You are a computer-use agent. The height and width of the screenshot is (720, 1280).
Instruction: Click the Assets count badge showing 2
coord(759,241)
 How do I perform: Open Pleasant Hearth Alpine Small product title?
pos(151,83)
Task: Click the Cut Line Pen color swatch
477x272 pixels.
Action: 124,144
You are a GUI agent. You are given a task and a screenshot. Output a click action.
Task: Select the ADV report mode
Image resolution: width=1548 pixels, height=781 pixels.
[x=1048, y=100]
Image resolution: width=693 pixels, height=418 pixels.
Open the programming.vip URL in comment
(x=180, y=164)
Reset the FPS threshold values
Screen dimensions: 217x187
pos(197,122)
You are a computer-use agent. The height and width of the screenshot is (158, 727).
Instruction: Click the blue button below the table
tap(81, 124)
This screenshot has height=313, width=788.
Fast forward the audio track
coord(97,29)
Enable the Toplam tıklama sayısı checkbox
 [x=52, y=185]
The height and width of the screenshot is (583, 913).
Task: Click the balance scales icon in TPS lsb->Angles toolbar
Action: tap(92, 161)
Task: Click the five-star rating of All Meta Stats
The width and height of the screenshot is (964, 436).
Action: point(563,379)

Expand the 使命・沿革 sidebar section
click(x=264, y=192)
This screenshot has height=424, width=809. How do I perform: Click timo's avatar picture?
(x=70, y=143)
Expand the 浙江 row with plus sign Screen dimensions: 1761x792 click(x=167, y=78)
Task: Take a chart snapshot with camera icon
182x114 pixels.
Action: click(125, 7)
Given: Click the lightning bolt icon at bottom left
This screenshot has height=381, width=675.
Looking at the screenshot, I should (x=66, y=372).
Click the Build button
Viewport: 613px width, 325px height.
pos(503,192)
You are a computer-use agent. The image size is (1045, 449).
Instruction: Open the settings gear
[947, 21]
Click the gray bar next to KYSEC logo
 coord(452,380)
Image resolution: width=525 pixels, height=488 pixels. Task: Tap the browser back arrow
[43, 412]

.....

» **Objective**
Please copy the listing above line for line, keeping every character as it appears.

» **Response to the task**
You are a computer-use agent. The height and width of the screenshot is (720, 1280).
Instruction: Click the Assets count badge showing 2
coord(759,241)
 How do I perform: Open Pleasant Hearth Alpine Small product title?
pos(151,83)
Task: Click the Cut Line Pen color swatch
477x272 pixels.
Action: 124,144
You are a GUI agent. You are given a task and a screenshot. Output a click action.
Task: Select the ADV report mode
Image resolution: width=1548 pixels, height=781 pixels.
[x=1048, y=100]
Image resolution: width=693 pixels, height=418 pixels.
Open the programming.vip URL in comment
(x=180, y=164)
Reset the FPS threshold values
Screen dimensions: 217x187
pos(197,122)
You are a computer-use agent. The height and width of the screenshot is (158, 727).
Instruction: Click the blue button below the table
tap(81, 124)
This screenshot has height=313, width=788.
Fast forward the audio track
coord(97,29)
Enable the Toplam tıklama sayısı checkbox
 [x=52, y=185]
The height and width of the screenshot is (583, 913).
Task: Click the balance scales icon in TPS lsb->Angles toolbar
Action: tap(92, 161)
Task: Click the five-star rating of All Meta Stats
The width and height of the screenshot is (964, 436).
Action: point(563,379)

Expand the 使命・沿革 sidebar section
click(x=264, y=192)
This screenshot has height=424, width=809. How do I perform: Click timo's avatar picture?
(x=70, y=143)
Expand the 浙江 row with plus sign Screen dimensions: 1761x792 click(x=167, y=78)
Task: Take a chart snapshot with camera icon
182x114 pixels.
Action: click(125, 7)
Given: Click the lightning bolt icon at bottom left
This screenshot has height=381, width=675.
Looking at the screenshot, I should (x=66, y=372).
Click the Build button
Viewport: 613px width, 325px height.
pos(503,192)
You are a computer-use agent. The image size is (1045, 449).
Instruction: Open the settings gear
[947, 21]
Click the gray bar next to KYSEC logo
 coord(452,380)
Image resolution: width=525 pixels, height=488 pixels. Task: Tap the browser back arrow
[43, 412]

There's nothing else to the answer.